Bradley was born and raised in Paducah. Her mother is Jewish and her father is not. He grew up in the Appalachians. Her mother's grandparents emigrated from Poland and Prussia. Her parents met working in Lexington, Kentucky. She was raised Jewish. She has a younger sister and an older brother.

Her mother and paternal grandmother taught her to cook and preserve. As a child she attended Camp Ben Frankel in Carbondale, Illinois. She attended Heath High School. She attended the University of Kentucky, graduating with a degree in psychology. She worked in kitchens during high school and college and attend culinary school at Johnson and Wales in Charlotte, North Carolina, after graduating from college.

== Career ==

Bradley worked in New York and Chicago in Michelin-starred restaurants prior to returning to Western Kentucky, to Paducah, to open Freight House, which focuses on local seasonal ingredients. The restaurant is located in a former warehouse. The cuisine is Southern with influences from Jewish cuisine and Appalachian cuisine. It offers a large selection of Kentucky bourbons.

=== Television ===

In 2019, she was the runner-up in Top Chef: Kentucky. Her matzo ball soup was popular with judges; Bradley recounted having originally called matzo balls "cracker dumplings" because the term matzo ball was unfamiliar to local diners, but after the episode aired, she was able to use the correct term. In 2023, she competed in Top Chef: World All-Stars, where she also placed as a runner-up.
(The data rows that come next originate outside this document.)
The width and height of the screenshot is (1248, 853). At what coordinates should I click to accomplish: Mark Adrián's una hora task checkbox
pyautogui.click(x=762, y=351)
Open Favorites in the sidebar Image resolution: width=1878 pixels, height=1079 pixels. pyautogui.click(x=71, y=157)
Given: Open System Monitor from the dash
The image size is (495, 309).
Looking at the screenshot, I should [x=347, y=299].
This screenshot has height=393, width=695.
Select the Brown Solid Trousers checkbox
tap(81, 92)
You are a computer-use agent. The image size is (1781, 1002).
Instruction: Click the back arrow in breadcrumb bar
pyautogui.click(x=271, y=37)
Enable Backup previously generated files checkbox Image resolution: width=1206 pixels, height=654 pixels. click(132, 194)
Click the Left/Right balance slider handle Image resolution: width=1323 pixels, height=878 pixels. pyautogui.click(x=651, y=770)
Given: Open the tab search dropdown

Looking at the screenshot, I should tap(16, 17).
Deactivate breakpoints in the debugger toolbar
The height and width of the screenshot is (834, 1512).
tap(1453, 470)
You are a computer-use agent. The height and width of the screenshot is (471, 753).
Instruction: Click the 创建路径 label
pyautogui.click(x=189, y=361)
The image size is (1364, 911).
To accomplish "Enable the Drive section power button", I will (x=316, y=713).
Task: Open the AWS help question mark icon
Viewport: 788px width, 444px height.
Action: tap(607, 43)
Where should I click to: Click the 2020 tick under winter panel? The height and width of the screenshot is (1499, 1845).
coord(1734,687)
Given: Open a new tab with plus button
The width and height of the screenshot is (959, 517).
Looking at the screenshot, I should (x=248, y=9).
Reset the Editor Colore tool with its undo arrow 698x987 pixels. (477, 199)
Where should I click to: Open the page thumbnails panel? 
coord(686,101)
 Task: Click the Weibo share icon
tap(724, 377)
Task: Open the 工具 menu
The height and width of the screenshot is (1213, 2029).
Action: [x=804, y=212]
In August 2023, Bradley won the Food Network's Chopped: All American Showdown.

In October 2024, Bradley won the Chopped: Legends tournament, winning $25,000 for herself and $25,000 for the charity she was competing for, Maiden Alley Cinema, a nonprofit theater in Paducah. She announced on the show that she would donate the $25,000 that she'd won for herself to her second-place competitor's (Top Chef Season 5 Winner Hosea Rosenberg) charity, which funds research for a rare bone disease affecting his daughter.

In April 2025, Bradley was a finalist on Tournament of Champions Season VI, the first rookie competitor to reach the finals, where she came runner-up to Antonia Lofaso.

== Personal life ==

Bradley is married and has two daughters. While competing on Top Chef: World All-Stars, she pumped an estimated 15 usgal of breast milk to ship home from London for her 9-month old baby via a service called Milk Stork. She cited both the formula shortage the United States was then experiencing and the fact she continued to be able to produce as factoring in the decision.